TASK INSTRUCTIONS:
Omit the pictures and output every entry below exactly as written.
RECORDS FOR PROCESSING START
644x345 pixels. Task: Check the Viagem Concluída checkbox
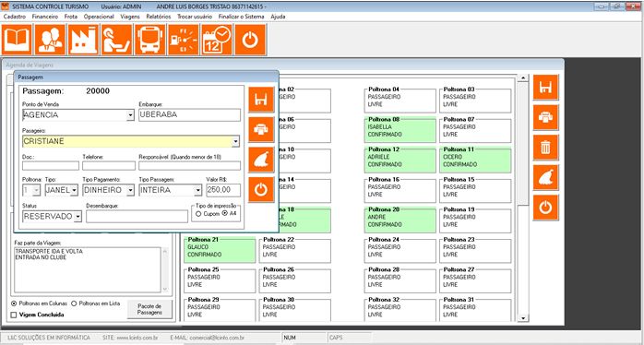click(14, 315)

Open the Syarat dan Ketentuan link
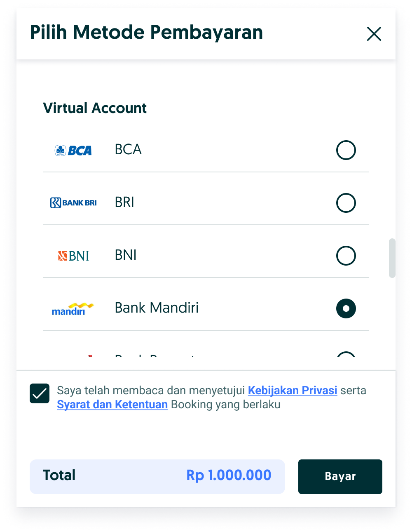[112, 405]
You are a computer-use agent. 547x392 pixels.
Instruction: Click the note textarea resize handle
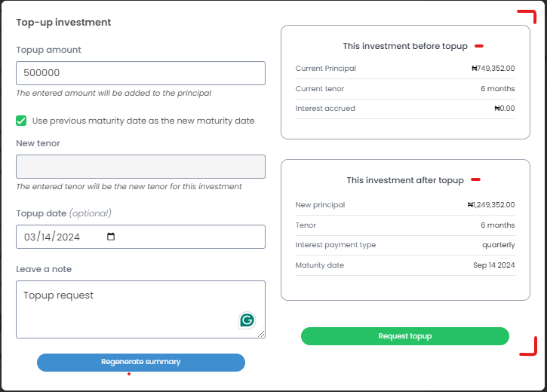point(261,334)
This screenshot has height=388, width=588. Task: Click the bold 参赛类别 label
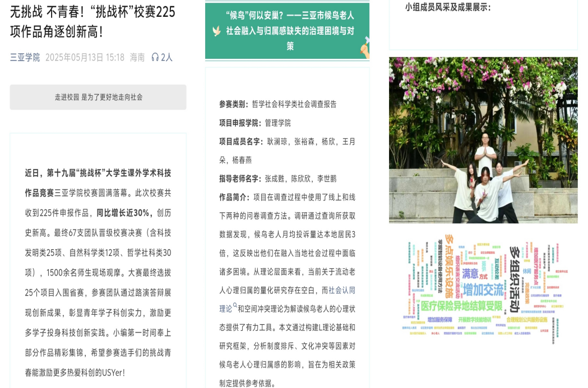(233, 104)
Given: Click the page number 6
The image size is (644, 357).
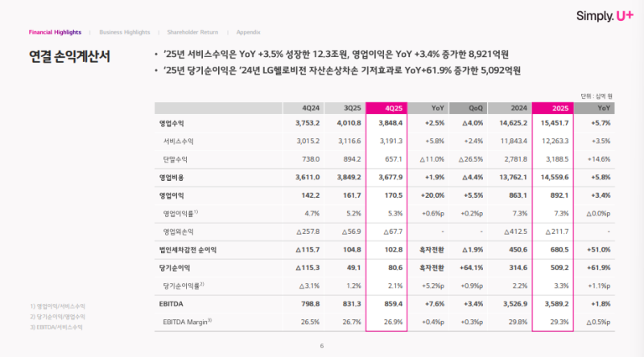Looking at the screenshot, I should 321,347.
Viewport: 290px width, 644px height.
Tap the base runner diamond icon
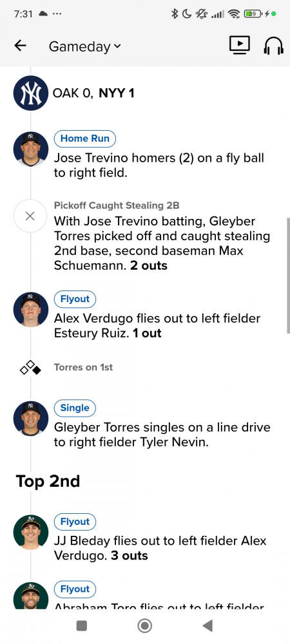coord(31,367)
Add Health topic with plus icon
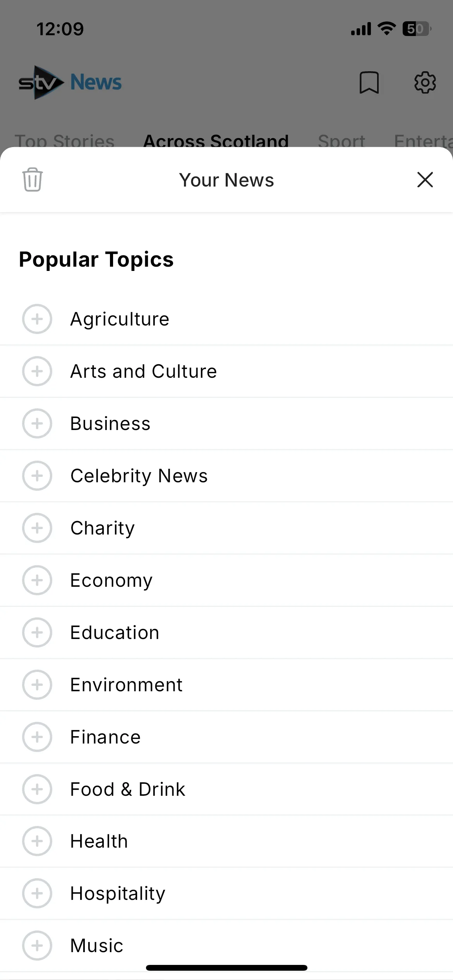The height and width of the screenshot is (980, 453). 37,841
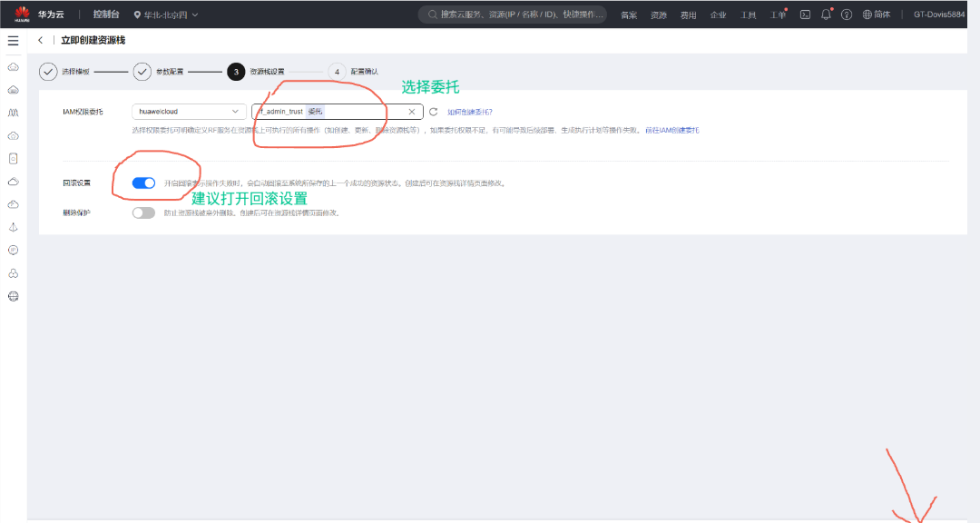Click the top search box for cloud services
980x523 pixels.
tap(513, 15)
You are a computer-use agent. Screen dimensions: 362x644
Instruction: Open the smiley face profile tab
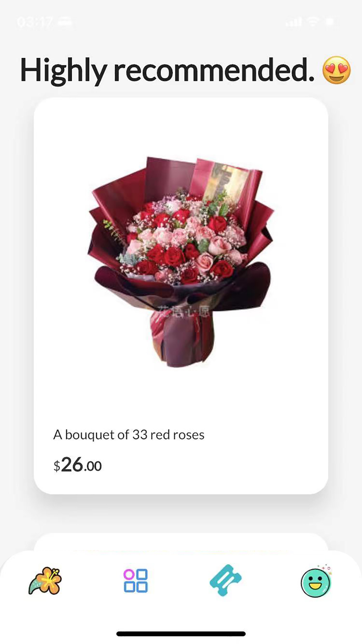point(316,581)
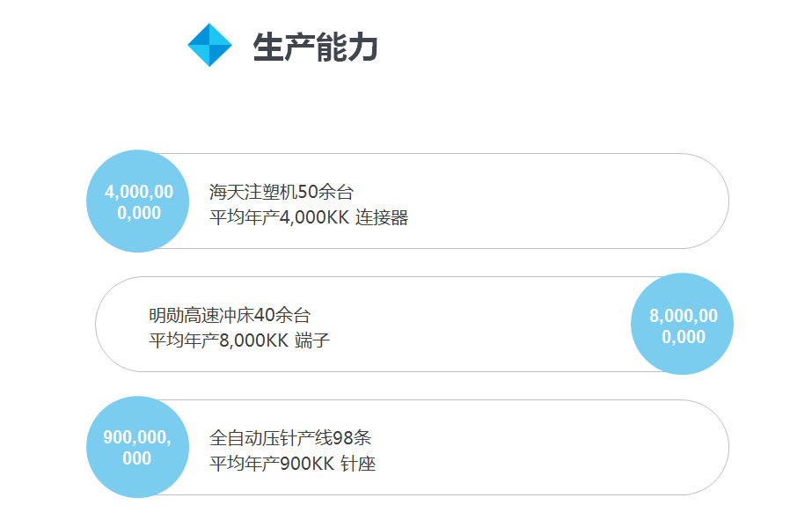Select the 4,000,000,000 blue circle badge
812x527 pixels.
pos(138,201)
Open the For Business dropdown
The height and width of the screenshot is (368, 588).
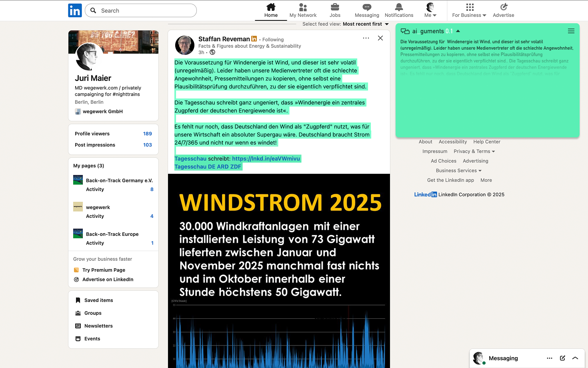(x=469, y=10)
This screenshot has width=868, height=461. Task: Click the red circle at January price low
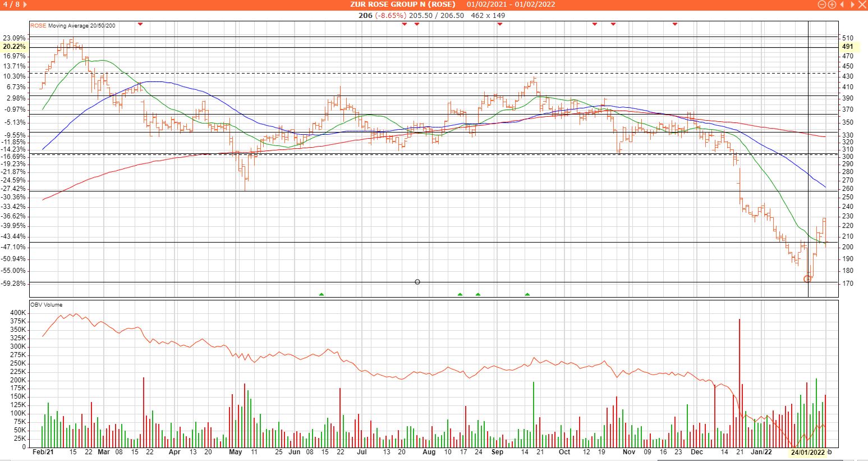click(x=807, y=279)
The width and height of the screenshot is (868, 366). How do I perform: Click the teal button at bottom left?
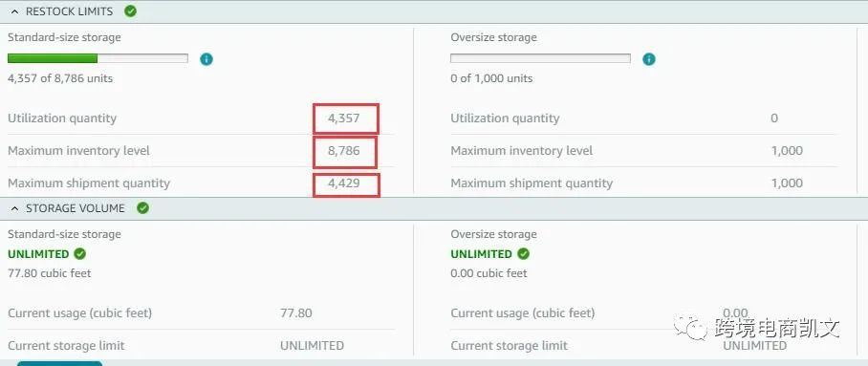click(60, 363)
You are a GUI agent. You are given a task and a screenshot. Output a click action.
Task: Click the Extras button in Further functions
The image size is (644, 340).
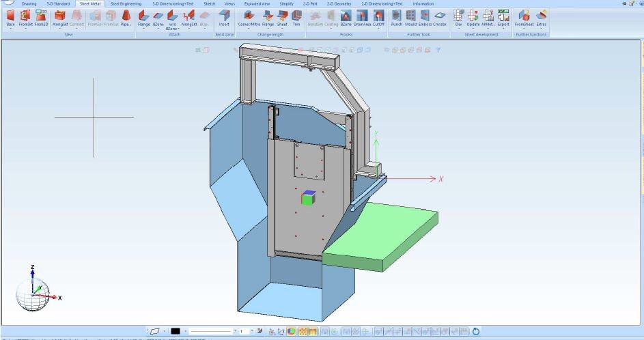[x=541, y=17]
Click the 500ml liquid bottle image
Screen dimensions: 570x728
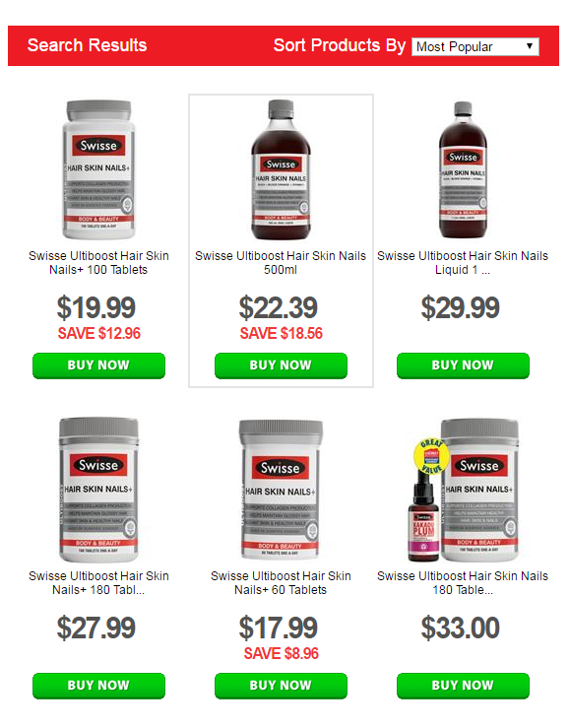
RECORDS FOR PROCESSING END
RESPONSE BOX:
644x345 pixels. Task: Check the Viagem Concluída checkbox
click(14, 315)

Open the Syarat dan Ketentuan link
[112, 405]
You are a computer-use agent. 547x392 pixels.
Instruction: Click the note textarea resize handle
point(261,334)
This screenshot has height=388, width=588. Task: Click the bold 参赛类别 label
(233, 104)
Given: Click the page number 6
The image size is (644, 357).
Looking at the screenshot, I should 321,347.
Viewport: 290px width, 644px height.
Tap the base runner diamond icon
coord(31,367)
Add Health topic with plus icon
The height and width of the screenshot is (980, 453). 37,841
Click the top search box for cloud services
980x523 pixels.
tap(513, 15)
You are a computer-use agent. Screen dimensions: 362x644
Instruction: Open the smiley face profile tab
point(316,581)
Select the 4,000,000,000 blue circle badge
812x527 pixels.
pos(138,201)
Open the For Business dropdown
The height and width of the screenshot is (368, 588).
(x=469, y=10)
This screenshot has width=868, height=461. Task: Click the red circle at January price low
click(x=807, y=279)
The width and height of the screenshot is (868, 366). How do I perform: Click the teal button at bottom left?
click(60, 363)
You are a GUI agent. You are given a task and a screenshot. Output a click action.
Task: Click the Extras button in Further functions
The image size is (644, 340).
[x=541, y=17]
Click the 500ml liquid bottle image
Screen dimensions: 570x728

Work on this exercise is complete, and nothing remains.